I don't have any resolutions for the new year, just the desire to keep doing the best that I can in each moment.
I came to the conclusion, when I began working as a therapist many years ago, that this is basically what is happening with each individual at any given time -- even if he or she may be making terrible decisions or questionable choices.
She's doing the best that she can right now.
For me this held true years ago as it still does now.
If you're scratching your head, wondering what I mean, well, I was trained to listen, to be fully present to another without judgment. If I sat there thinking, "Oh no, she could definitely be doing something else right now. He should be doing better. He should've known better," wouldn't that be stepping away from the present, to some alternate-present where something else altogether was happening, where this particular person I was sitting across from was living a different life? Not the one actually being discussed?
It's not always easy to be present to another in daily life, as I am constantly reminded by my own scattered mind, with its voice that says things like, "Oops? What did he tell me? I only caught the last part!"
You can't fake it. Yes, yes, I heard you.
Because people know. Especially the people who know you. And they get so disappointed when you're not really, fully there.
So stop. Be present. Make that a resolution, if you must make one.
Besides the ongoing desire to do the best that I can in each moment, my other plan for the new year is to make more granola. For me, granola has become a sort of kitchen metaphor for playing and having fun. This is, I know, a far cry I know from granola's roots in the 19th century Seventh-Day Adventist tradition of eating healthily so as to maintain one's physical "temple." Despite its devout origins, though, granola is just plain fun to make.

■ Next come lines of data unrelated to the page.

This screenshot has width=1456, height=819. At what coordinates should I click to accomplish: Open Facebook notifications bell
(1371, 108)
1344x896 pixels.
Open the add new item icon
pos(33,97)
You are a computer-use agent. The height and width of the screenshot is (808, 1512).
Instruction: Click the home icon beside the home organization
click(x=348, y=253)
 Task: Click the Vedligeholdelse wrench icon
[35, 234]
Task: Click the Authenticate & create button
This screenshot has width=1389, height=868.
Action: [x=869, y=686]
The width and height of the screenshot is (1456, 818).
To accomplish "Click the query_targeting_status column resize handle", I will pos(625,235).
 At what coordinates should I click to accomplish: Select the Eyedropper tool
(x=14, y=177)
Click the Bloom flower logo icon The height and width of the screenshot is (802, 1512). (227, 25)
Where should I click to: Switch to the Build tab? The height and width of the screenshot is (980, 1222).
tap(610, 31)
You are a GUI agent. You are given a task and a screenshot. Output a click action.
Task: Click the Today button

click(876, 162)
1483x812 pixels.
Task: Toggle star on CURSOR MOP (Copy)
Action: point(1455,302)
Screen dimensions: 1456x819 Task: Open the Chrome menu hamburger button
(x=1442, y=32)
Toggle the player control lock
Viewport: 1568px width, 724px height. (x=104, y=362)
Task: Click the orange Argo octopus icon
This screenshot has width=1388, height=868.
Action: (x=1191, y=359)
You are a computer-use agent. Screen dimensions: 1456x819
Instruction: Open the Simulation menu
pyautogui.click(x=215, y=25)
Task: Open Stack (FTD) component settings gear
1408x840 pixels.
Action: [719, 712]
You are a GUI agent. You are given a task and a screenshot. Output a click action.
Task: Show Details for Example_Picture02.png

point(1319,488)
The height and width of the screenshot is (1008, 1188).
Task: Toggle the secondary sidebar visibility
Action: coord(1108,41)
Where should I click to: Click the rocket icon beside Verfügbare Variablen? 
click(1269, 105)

In the past year, I've learned a lot, especially in my home kitchen. One of the most important things I've focused on is understanding ratios, primarily so that when I look at any recipe, I can break it down to the basics and then do some experimenting. For me, ratios have made cooking truly fun, like playing in the kitchen.
One of my favorite recipes to play around with has been Nekesia Davis' Olive Oil and Maple Syrup Granola, the hands-down favorite in our home. For the cold months, I decided to mix it up and add citrus (both zest and a bit of juice) and honey as well as dried cranberries.
After the New Year arrives, I'll be fiddling with the basic components of it more and making other varieties, but this particular granola is delicious and should get us by for now.
Cheers! May your new year be filled with the usefulness of ratios, discovery, fun and living fully in the present.
Cranberry Citrus Granola
I use toasted nuts and seeds sometimes, while at other times, I don't bother toasting. For me, both versions taste great. You can decide on what you prefer.
Adapted from Nekesia Davis.
Makes 7 cups.
3 3/4 cups rolled oats
1 cup pistachios
1 cup sunflower seeds
1 cup pumpkin seeds
1 cup coconut flakes/chips
1 teaspoon kosher salt
1/2 cup olive oil
1/2 cup loosely packed brown sugar
scant 1/2 cup wildflower honey
2 tablespoons of orange juice, freshly squeezed
zest of 1 orange
zest of 1 lemon
1/2 cup dried cranberries (the orange-flavored ones from Trader Joe's are great here)
Preheat oven to 300°F. Line two rimmed baking sheets with parchment paper.
In a large bowl, mix together oats, pistachios, sunflower seeds, pumpkin seeds, coconut and salt. In a smaller bowl, whisk together olive oil, brown sugar honey, orange juice and the two zests. Pour over dry ingredients and mix well with a spatula, making sure all the dry ingredients are thoroughly coated. Divide mixture between the two prepared baking sheets. Place in oven and bake, gently turning the granola with a heat-proof spatula or wooden spoon every fifteen minutes until golden brown, a total of about 45 minutes.
Cool on baking sheets without disturbing. The granola will clump together, into large pieces. If you like chunky granola, this is good. Leave it chunky. If you prefer, break up the granola more. Add the dried cranberries to the cooled granola.
Serve with plain yogurt, any milk or your choice, or just eat it without anything else. Sometimes (when no one is looking, shh!) I like to dunk a spoonful of Nutella into the granola then shove the whole spoon into my mouth. It's the perfect midnight snack.